**原文摘录:**
<<<<

如果图片大小>300KB, 并且内容颜色数量小于2^16种的话，可以认为这种图片不是对比度高的，适合使用JPEG来保存。

Dynamic JPEG Quality

动态调整quality这个参数. JPEG quality这个参数对应的是 quantization tables, quality越低，那么quantization table里面的数就越大，这样result里面的value差距就很小，更加容易做压缩。

有两种办法来决定这个quality, 其中bottom-up应该是在每个block上尝试一些quality，但是会做剪枝，而top-down则是很傻地尝试所有quality/quantization table(or binary search).

另外一个问题是，如何判断图片质量没有明显损失。SSIM(structural similarity metric)可以用来做这件事情，然后还有一个python library pyssim. 这个算法运行非常快速，所以可以在上面运行多轮迭代。

下面算法的大致思路是，用quality = 95做一个base, 得到SSIM-Base, 之后尝试使用二分办法去搜索quality, 每个quality都会有一个SSIM. 如果SSIM/SSIM-Base > 0.95那么就是可以接受的一个quality. 我们先用quality 80和85看了一下SSIM的变化，确定80-85是一个合理的区间。

import cStringIO
import PIL.Image
from ssim import compute_ssim


def get_ssim_at_quality(photo, quality):
    """Return the ssim for this JPEG image saved at the specified quality"""
    ssim_photo = cStringIO.StringIO()
    # optimize is omitted here as it doesn't affect
    # quality but requires additional memory and cpu
    photo.save(ssim_photo, format="JPEG", quality=quality, progressive=True)
    ssim_photo.seek(0)
    ssim_score = compute_ssim(photo, PIL.Image.open(ssim_photo))
    return ssim_score


def _ssim_iteration_count(lo, hi):
    """Return the depth of the binary search tree for this range"""
    if lo >= hi:
        return 0
    else:
        return int(log(hi - lo, 2)) + 1


def jpeg_dynamic_quality(original_photo):
    """Return an integer representing the quality that this JPEG image should be
    saved at to attain the quality threshold specified for this photo class.

    Args:
        original_photo - a prepared PIL JPEG image (only JPEG is supported)
    """

>>>>

**数据部分:**
<<<<

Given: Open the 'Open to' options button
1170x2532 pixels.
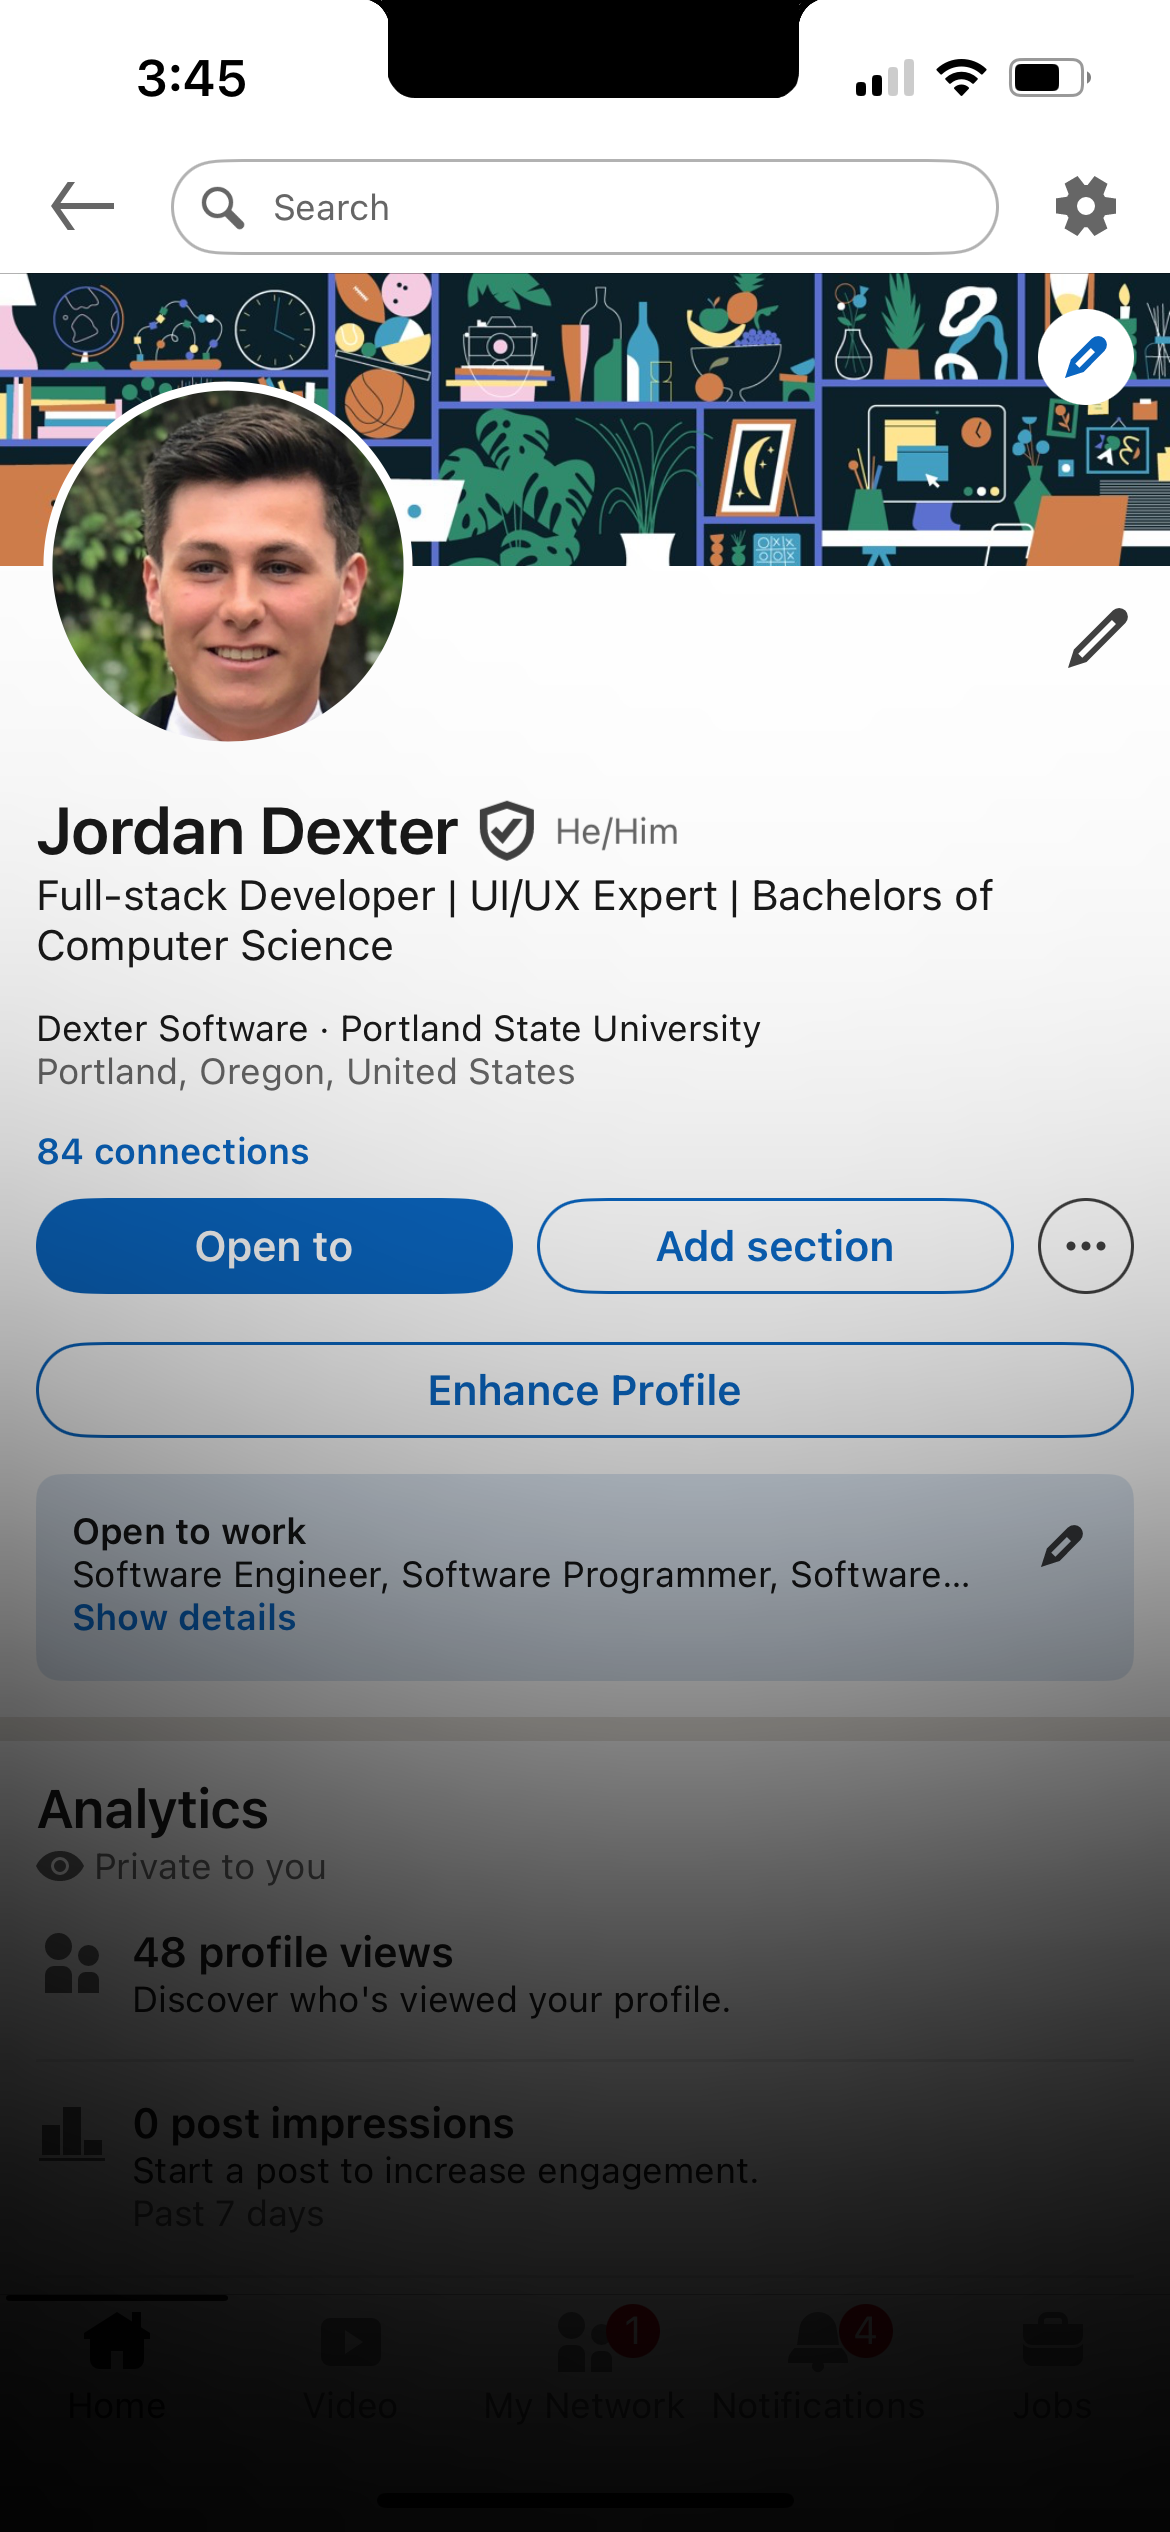Looking at the screenshot, I should click(x=274, y=1246).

>>>>

**任务要求:**
a - 在关于动态JPEG质量的原文摘录中，算法以哪个quality值作为基准来得到SSIM-Base？
b - 依据原文摘录，逐条判断下列说法是否成立：(i) quality越低，quantization table里的数就越大；(ii) top-down方法会做剪枝；(iii) 经过对比，合理的quality区间被确定为90到95。

**参考答案:**
a - quality = 95。

b -
(i) 是。原文为“quality越低，那么quantization table里面的数就越大”。
(ii) 否。原文为“bottom-up应该是在每个block上尝试一些quality，但是会做剪枝，而top-down则是很傻地尝试所有quality/quantization table”。
(iii) 否。原文为“确定80-85是一个合理的区间”。